Aquinas vs. Wired Magazine

Too late, it seems, we find out that blogging is dead. How’s that for an opener? Let it never we said we here at The God Project Dot Net are demur.

Two years ago, Wired magazine ran a story called “Kill Your Blog. It’s So 2004.” Wherein said story made the provocative claim that stand-alone bloggers were all but worthless and should terminate their blogs if not, indeed, themselves.

“Thinking about launching your own blog?” asks Wired, like a boxer doing a subtle bob-and-weave right to load up her thundering cross. “Here’s some friendly advice: Don’t.” Whew – we already launched, so maybe we can grandfather in. But wait! “And if you’ve already got one, pull the plug.”

Well. We don’t know what to say. We can only ask: WHY? In what I suppose can be called a clever end-cap, the writer (Paul Boutin, a blogger) summarized his terse piece even more tersely:

“@WiredReader: Kill yr blog. 2004 over. Google won’t find you. Too much cruft from HuffPo, NYT. Commenters are tards. C u on Facebook?”

Which brings us to Aquinas – he’s back, in honor of Sunday! Were he the author of The God Project Dot Net, rather than its guiding spirit, he might treat Boutin’s question as follows:

Thomas Aquinas’ “Summa Theo-Blogica”

Article. Whether this blog should be continued?

Obj. 1. It would seem this blog should be shut down. For Boutin says (W. 10.20.08), “It’s almost impossible to get noticed.”

Obj. 2. Further, this blog is a waste of energy. “The time it takes to craft sharp, witty blog prose is better spent expressing yourself on Flickr, Facebook, or Twitter.” (Bout. op. cit.)

Obj. 3. Further, blogs tend to attract the lowest form of creation, aka, “The insult commenter.”

On the contrary, blogs per se are not a waste of space. Blogs serve a purpose manifestly different from other channels. And only a blogger of weak virtue does it to become well-known.

+-------+

_WORK INSTRUCTION 1_:
In the blog post, who wrote the Wired story it discusses?
_WORK INSTRUCTION 2_:
Please duplicate the stretch of the blog post from "Too late, it" through "not, indeed, themselves.".

_DATA SEGMENT_:
+-------+

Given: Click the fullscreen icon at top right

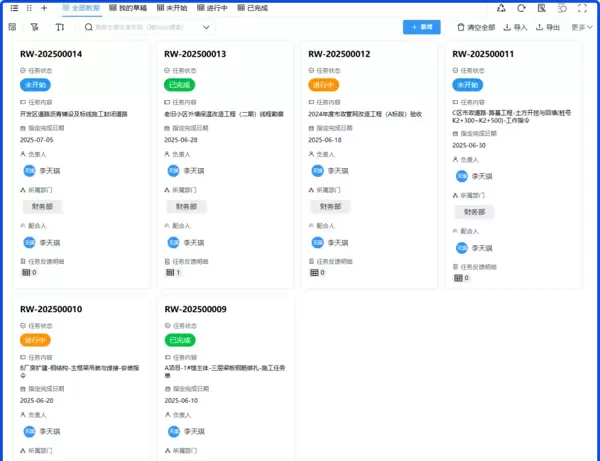Looking at the screenshot, I should pos(582,7).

+-------+

_EXERCISE RESPONSE 1_:
Paul Boutin, a blogger.

_EXERCISE RESPONSE 2_:
Too late, it seems, we find out that blogging is dead. How’s that for an opener? Let it never we said we here at The God Project Dot Net are demur.

Two years ago, Wired magazine ran a story called “Kill Your Blog. It’s So 2004.” Wherein said story made the provocative claim that stand-alone bloggers were all but worthless and should terminate their blogs if not, indeed, themselves.